** TEXT EXCERPT follows **
The New York Times published a book review article on February 9 by James Ryerson titled "The Twain Shall Meet". Mr. Ryan states several conclusions derived from the three books he reviewed. Those conclusions are flawed as will be explained below.
The first book reviewed is a criticism of atheism written by a priest who is a psychologist and professor of religion. James Ryerson says this: ... "it’s that these crusaders [advocates for atheism] are convinced that science is the only arbiter of reality and truth. They may be right about that. But that is a philosophical claim, Jones reminds us, not a scientific one."
** End of TEXT EXCERPT **
** DATASET ENTRIES follows **
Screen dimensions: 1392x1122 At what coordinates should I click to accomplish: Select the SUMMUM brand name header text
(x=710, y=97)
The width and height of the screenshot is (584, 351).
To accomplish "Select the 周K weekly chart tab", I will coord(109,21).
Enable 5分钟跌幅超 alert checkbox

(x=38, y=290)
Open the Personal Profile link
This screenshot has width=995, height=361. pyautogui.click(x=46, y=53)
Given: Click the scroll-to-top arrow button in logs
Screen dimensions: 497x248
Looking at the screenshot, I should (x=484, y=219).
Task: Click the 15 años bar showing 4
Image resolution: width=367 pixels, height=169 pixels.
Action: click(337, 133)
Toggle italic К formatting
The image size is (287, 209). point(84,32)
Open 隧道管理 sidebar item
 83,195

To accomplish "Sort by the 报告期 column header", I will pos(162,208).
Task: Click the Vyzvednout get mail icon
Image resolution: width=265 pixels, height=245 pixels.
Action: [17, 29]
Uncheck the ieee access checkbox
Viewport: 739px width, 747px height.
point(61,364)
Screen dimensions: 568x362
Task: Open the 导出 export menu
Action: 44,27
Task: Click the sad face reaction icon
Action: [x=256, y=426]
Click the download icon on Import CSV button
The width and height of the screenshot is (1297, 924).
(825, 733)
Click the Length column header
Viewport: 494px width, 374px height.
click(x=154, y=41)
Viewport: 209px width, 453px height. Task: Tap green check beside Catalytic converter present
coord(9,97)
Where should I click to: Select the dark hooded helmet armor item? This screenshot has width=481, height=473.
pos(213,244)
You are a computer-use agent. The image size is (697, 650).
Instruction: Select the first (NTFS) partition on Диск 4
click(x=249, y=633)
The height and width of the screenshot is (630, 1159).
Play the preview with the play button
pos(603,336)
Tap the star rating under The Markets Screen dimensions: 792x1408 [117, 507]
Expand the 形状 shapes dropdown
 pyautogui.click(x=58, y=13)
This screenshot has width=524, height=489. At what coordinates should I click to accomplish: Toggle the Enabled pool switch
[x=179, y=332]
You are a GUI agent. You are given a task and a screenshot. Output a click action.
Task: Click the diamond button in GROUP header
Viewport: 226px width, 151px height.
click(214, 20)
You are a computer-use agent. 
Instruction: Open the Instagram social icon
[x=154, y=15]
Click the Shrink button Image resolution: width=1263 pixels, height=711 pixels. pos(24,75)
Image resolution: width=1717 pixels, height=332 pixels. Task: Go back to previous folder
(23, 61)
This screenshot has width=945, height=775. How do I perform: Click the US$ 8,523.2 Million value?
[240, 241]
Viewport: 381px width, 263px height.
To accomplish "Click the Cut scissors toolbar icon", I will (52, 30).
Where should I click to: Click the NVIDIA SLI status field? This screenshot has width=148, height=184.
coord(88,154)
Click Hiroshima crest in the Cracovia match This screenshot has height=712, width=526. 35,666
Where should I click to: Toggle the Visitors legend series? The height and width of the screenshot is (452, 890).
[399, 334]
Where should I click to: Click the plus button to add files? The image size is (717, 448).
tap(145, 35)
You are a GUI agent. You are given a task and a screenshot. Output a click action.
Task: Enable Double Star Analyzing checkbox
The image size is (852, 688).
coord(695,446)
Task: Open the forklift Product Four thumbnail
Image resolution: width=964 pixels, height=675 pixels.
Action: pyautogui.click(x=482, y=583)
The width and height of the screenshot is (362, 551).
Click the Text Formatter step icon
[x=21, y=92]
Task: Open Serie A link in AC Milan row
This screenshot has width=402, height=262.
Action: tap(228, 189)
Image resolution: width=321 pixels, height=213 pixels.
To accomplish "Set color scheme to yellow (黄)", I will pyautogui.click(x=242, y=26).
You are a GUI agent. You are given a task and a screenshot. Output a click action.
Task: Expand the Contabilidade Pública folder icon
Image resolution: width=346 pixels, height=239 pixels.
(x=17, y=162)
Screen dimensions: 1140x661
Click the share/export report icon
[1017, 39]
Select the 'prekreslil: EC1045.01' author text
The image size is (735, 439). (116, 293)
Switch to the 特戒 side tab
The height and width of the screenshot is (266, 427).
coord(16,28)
** End of DATASET ENTRIES **
TASK 1:
Answer these questions from the text about the New York Times book review.
(a) On what date did the New York Times publish the review article?
(b) How many books did the review cover?
(c) How does the text describe the writer of the first book reviewed?
TASK 2:
Carry on the text about the New York Times book review, picking up after its last sentence.

TASK RESULT 1:
(a) February 9
(b) Three
(c) As a priest who is a psychologist and professor of religion

TASK RESULT 2:
My question to James Ryerson is this: Do you know of anyone who practices this alternative philosophy that the arbiter of reality and truth is to be found somewhere other than the empirical evidence while driving a car? Would you prefer that your taxi driver be making his driving decisions based on what he claims is a source of knowledge that only he experiences? Or that he claims is revealed to him through some dubious interpretation of an ambiguous and self-contradictory collection of old books that makes sustained extraordinary claims about reality and truth which blatantly contradict our scientific knowledge about how the universe functions? Or based on the same empirical evidence that all passengers simultaneously share via the physical senses of vision, hearing, smelling, and touch? Why is it that religious people, like everyone else, apply an empirical evidence standard when making "how the universe functions" decisions that matter to their own day to day physical welfare but then abandon that same standard when making decisions that do not matter to their own daily physical welfare? For anyone who thinks there is a coherent, logical, philosophy that properly justifies this methodological dichotomy, I say you are either fooling yourself or knowingly trying to fool others.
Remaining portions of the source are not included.